L'Association des agents de voyages du Québec (AAVQ) souhaite sensibiliser les consommateurs de voyages face à un stratagème frauduleux (malheureusement) encore trop répandu au Québec.

En entrevue avec PAX, le président de l’Association, Moscou Côté, rappelle que si une offre de voyage semble « trop belle pour être vraie », elle n’est probablement pas « vraie », justement !

Quant au voyageur croyant avoir déniché une telle aubaine, il risque, au contraire, de devoir payer son voyage deux fois, prévient M. Côté.


Le président de l'AAVQ, Moscou Côté.


Un cas type…

Une personne, appelons-la Marie, est contactée par un individu prétendant pouvoir lui obtenir un voyage à prix exceptionnel grâce à son contact travaillant supposément chez un voyagiste réputé.

Pour bénéficier de cette irrésistible aubaine, Marie est invitée à payer l’individu en argent comptant lors d’un rendez-vous, disons, chez Tim Hortons. Marie ignore cependant qu’en réalité, le paiement à l’agence de voyages sera fait avec une carte de crédit usurpée.

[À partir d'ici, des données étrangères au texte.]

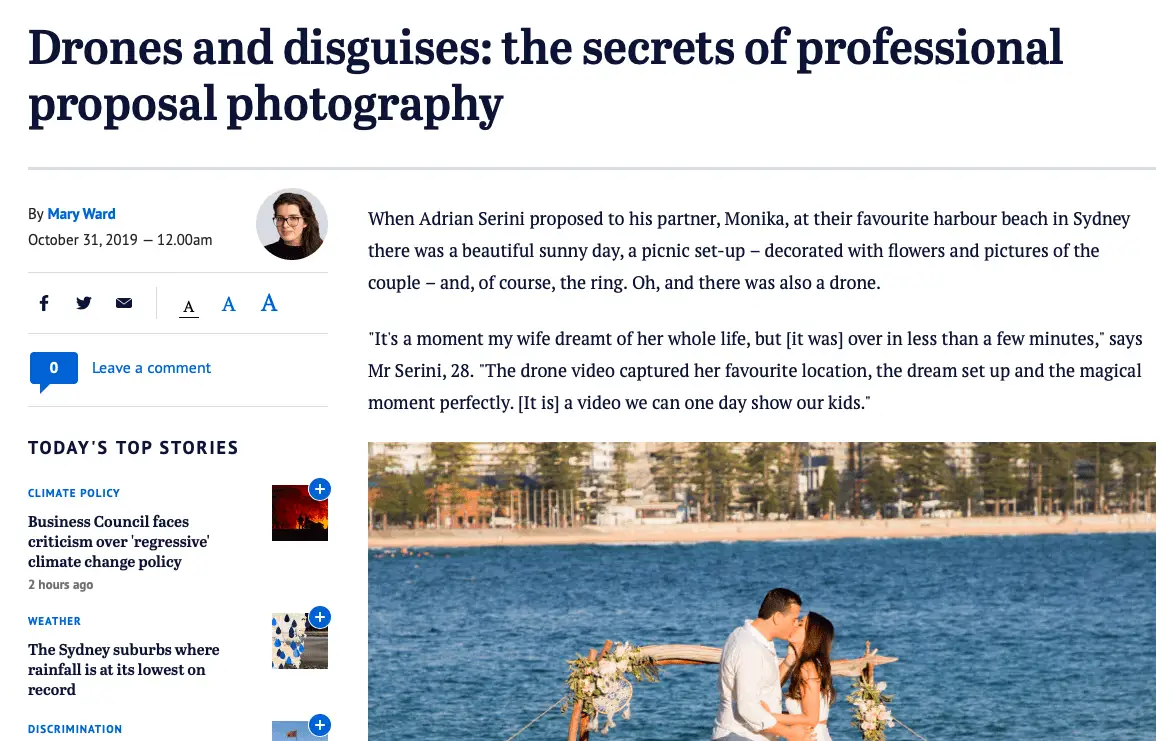The height and width of the screenshot is (741, 1174).
Task: Select the small text size A
Action: (x=189, y=306)
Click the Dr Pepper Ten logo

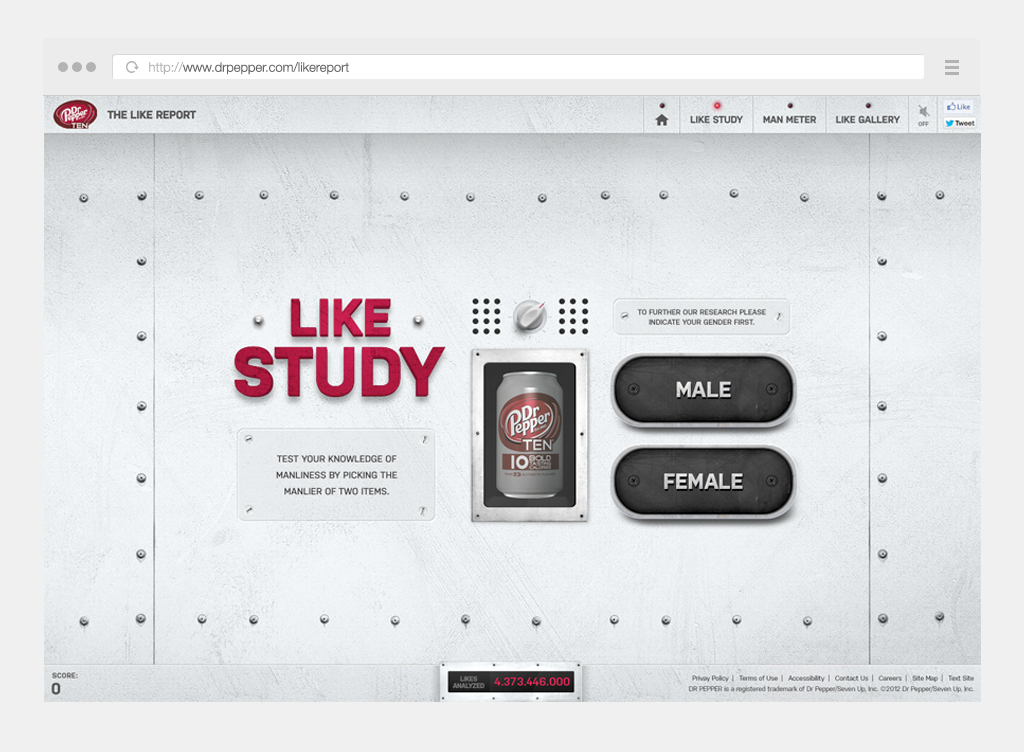(x=75, y=115)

Marie voyagera bel et bien, certes. Et dans un premier temps, tout semblera aller pour le mieux…

Jusqu’à ce que le titulaire de la carte utilisée frauduleusement pour régler le voyage de Marie conteste le paiement – et que l’agence impliquée reçoive un chargeback (rétrofacturation) de la part du voyagiste.

Et voilà comment Marie devient la complice malgré elle d’un stratagème frauduleux !


Pas un cas isolé

Moscou Côté explique que cette situation n’est pas isolée : plusieurs cas similaires se sont retrouvés devant les tribunaux au fil des années. Un cas est monté jusqu’à la Cour d’appel et le voyageur a été blâmé pour sa négligence et son aveuglement volontaire.

Au bout de compte, le client a été condamné à rembourser le prix total du voyage à l’agence. Le montant s’est ajouté à celui que le voyageur avait déjà payé cash au fraudeur (entretemps disparu dans la brume). Adieu l’aubaine !

Le tribunal a résumé le tout par la formule : « Qui paye mal paye double » !


Quand c’est trop beau pour être vrai…

« Si tu n’as pas payé la bonne personne, c’est comme si tu n’avais pas payé ton voyage », résume quant à lui Moscou Côté, en se disant néanmoins compatissant envers ces voyageurs qui se retrouvent à la fois complices involontaires et victimes de fraudeurs.

Selon le président de l’AAVQ, les agences parviennent généralement à retrouver le voyageur et à se faire rembourser. « C’est juste très long, très laborieux, et somme toute, parfaitement inutile », commente-t-il.

Faire affaire avec une agence de voyages légitime permet d’éviter ce type de mésaventure, mentionne Moscou Côté, en appelant les consommateurs à se méfier des offres de voyage trop alléchantes, souvent frauduleuses.

L’AAVQ envisage de faire une campagne de sensibilisation sur le sujet, possiblement en collaboration avec des associations de consommateurs, peut-être même avec l’Office de la protection du consommateur (OPC).